La notizia è arrivata in queste ore e ha colpito un mondo della musica che, negli anni, aveva imparato a conoscerne il talento, l’istinto e soprattutto la capacità di vedere qualcosa negli artisti prima ancora che quel qualcosa diventasse evidente al grande pubblico. Rolando D’Angeli è morto a Roma all’età di 80 anni, lasciando alle spalle una lunga carriera nel settore discografico e dello spettacolo. Manager e produttore, ha lavorato con alcuni dei nomi più importanti della musica italiana, contribuendo alla loro affermazione e accompagnandone alcuni dei momenti decisivi.

È morto a Roma a 80 anni
D’Angeli si è spento sabato 8 agosto, nella Capitale. Aveva 80 anni e lascia due figlie, Silvia e Sara. I funerali sono stati fissati per martedì alle 10, nella Basilica del Sacro Cuore di Cristo Re, in viale Mazzini, a Roma. Sarà l’occasione per familiari, amici, colleghi e artisti che hanno condiviso con lui una parte del proprio percorso professionale di rendergli omaggio.
La sua scomparsa chiude una lunga storia professionale costruita nel mondo della musica e dello spettacolo, un ambiente nel quale D’Angeli era riuscito a ritagliarsi un ruolo particolare.
La sua storia professionale non nasce da una situazione privilegiata. Al contrario, D’Angeli aveva raccontato di essere cresciuto in condizioni di povertà nella periferia romana di Centocelle. Da quella realtà era riuscito a costruire, passo dopo passo, una carriera nel mondo dello spettacolo.
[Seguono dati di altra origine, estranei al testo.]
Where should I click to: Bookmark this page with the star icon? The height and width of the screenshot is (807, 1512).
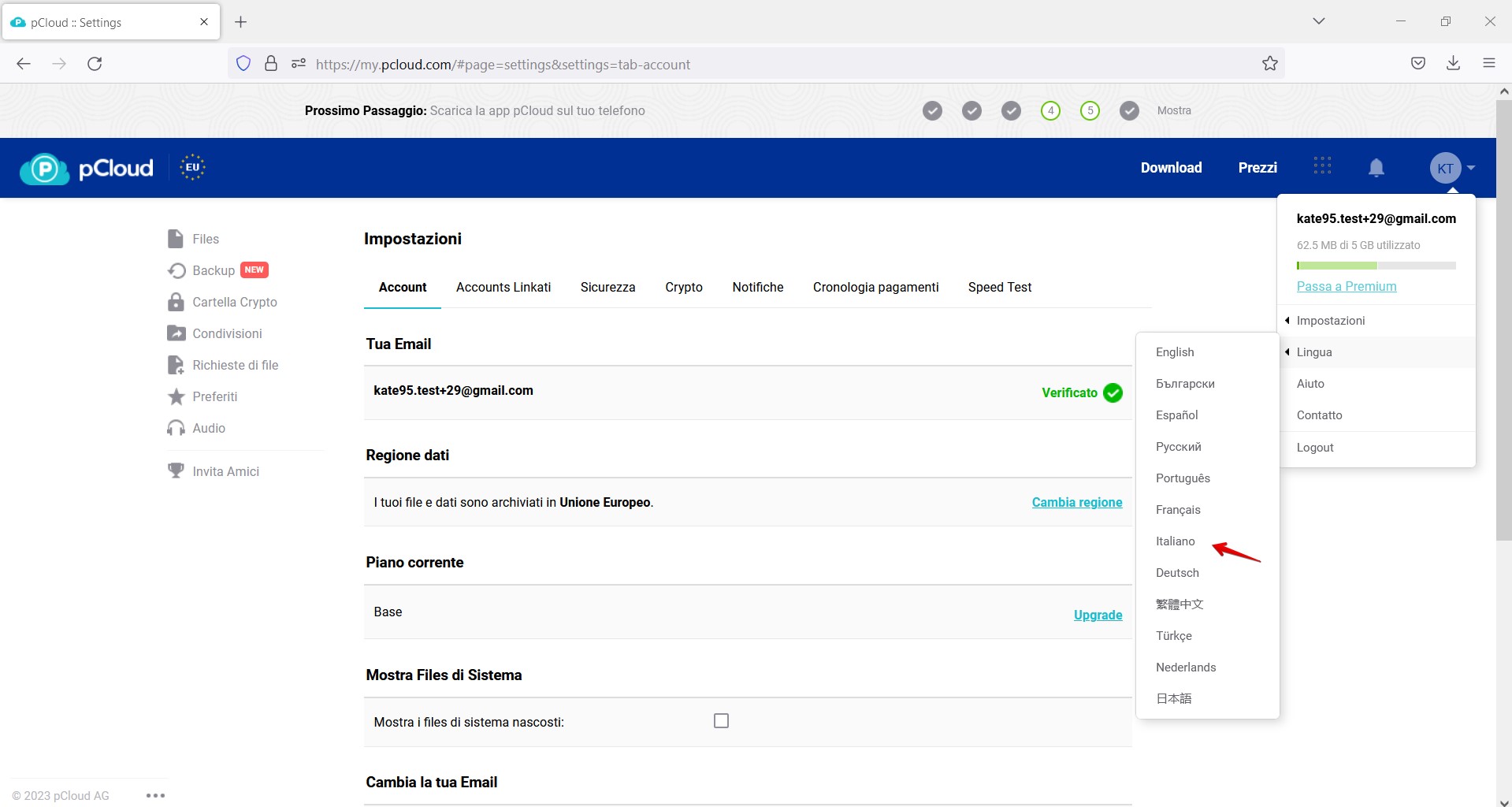(1269, 64)
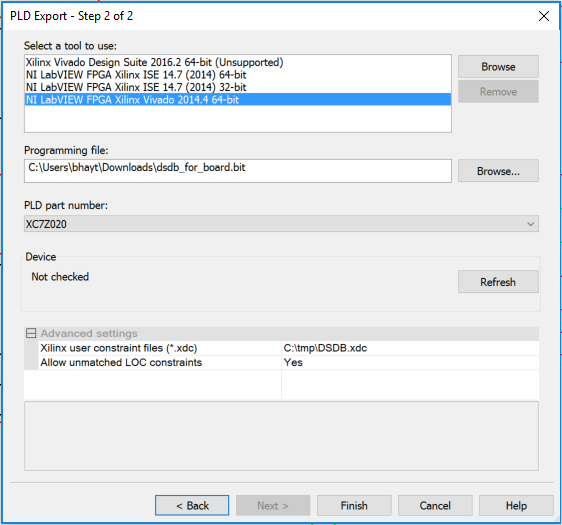Close the PLD Export dialog
This screenshot has width=562, height=525.
[544, 16]
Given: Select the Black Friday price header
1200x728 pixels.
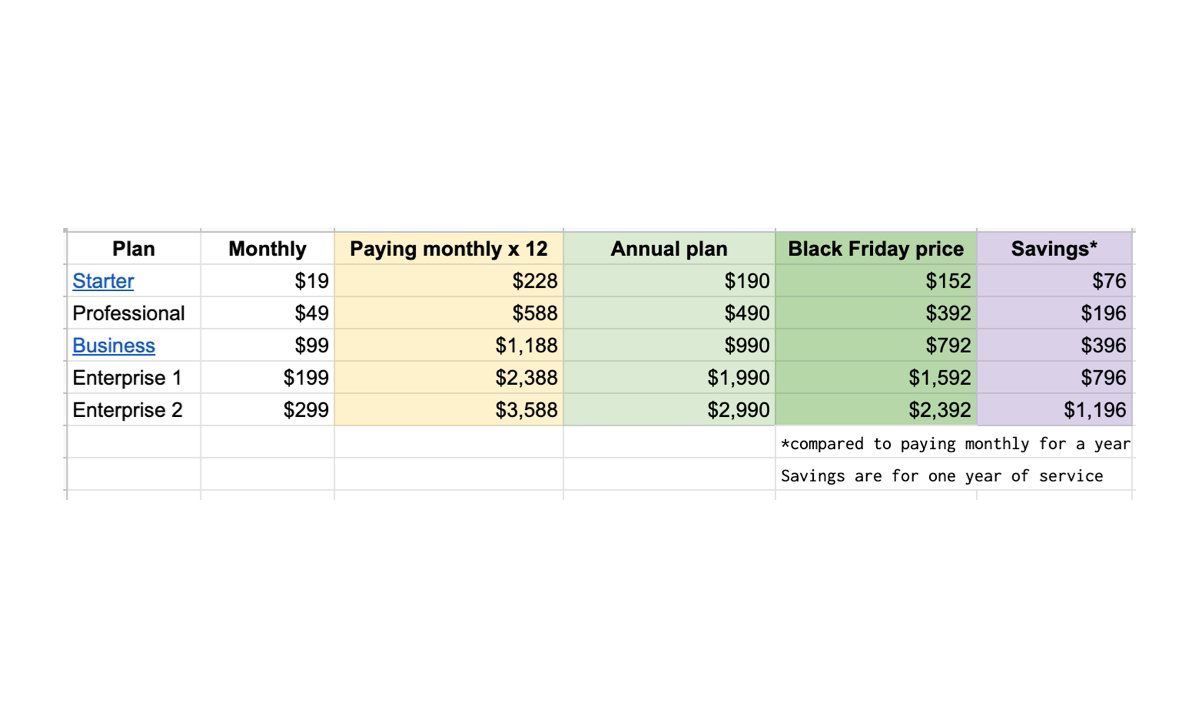Looking at the screenshot, I should coord(876,249).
Una scalata che lo avrebbe portato, soprattutto negli anni Novanta, a lavorare con artisti destinati a diventare protagonisti della musica italiana.
Il suo percorso è stato segnato da intuizione, ambizione e una certa dose di imprevedibilità. Un modo di lavorare che lo ha accompagnato per tutta la vita e che lui stesso riassumeva attraverso una convinzione precisa: niente sarebbe stato impossibile con la giusta combinazione di tenacia, passione e anche un pizzico di follia.
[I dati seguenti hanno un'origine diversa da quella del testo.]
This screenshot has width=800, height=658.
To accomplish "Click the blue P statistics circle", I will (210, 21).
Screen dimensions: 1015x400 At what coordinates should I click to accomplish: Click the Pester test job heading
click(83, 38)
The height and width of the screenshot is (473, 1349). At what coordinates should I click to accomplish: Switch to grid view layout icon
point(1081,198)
Il manager di Nek, Giorgia e tanti altri
Tra gli artisti legati alla sua carriera ci sono nomi che hanno lasciato un segno profondo nella musica italiana. D’Angeli ha lavorato con Nek, ma anche con Giorgia, Michele Zarrillo e Umberto Tozzi. Per lui il lavoro non consisteva semplicemente nella gestione di un artista: significava riconoscerne le potenzialità e provare a trasformarle in un percorso capace di arrivare al pubblico.
È proprio questa capacità di individuare e valorizzare il talento ad avergli procurato negli anni la fama di una figura particolarmente importante nel settore.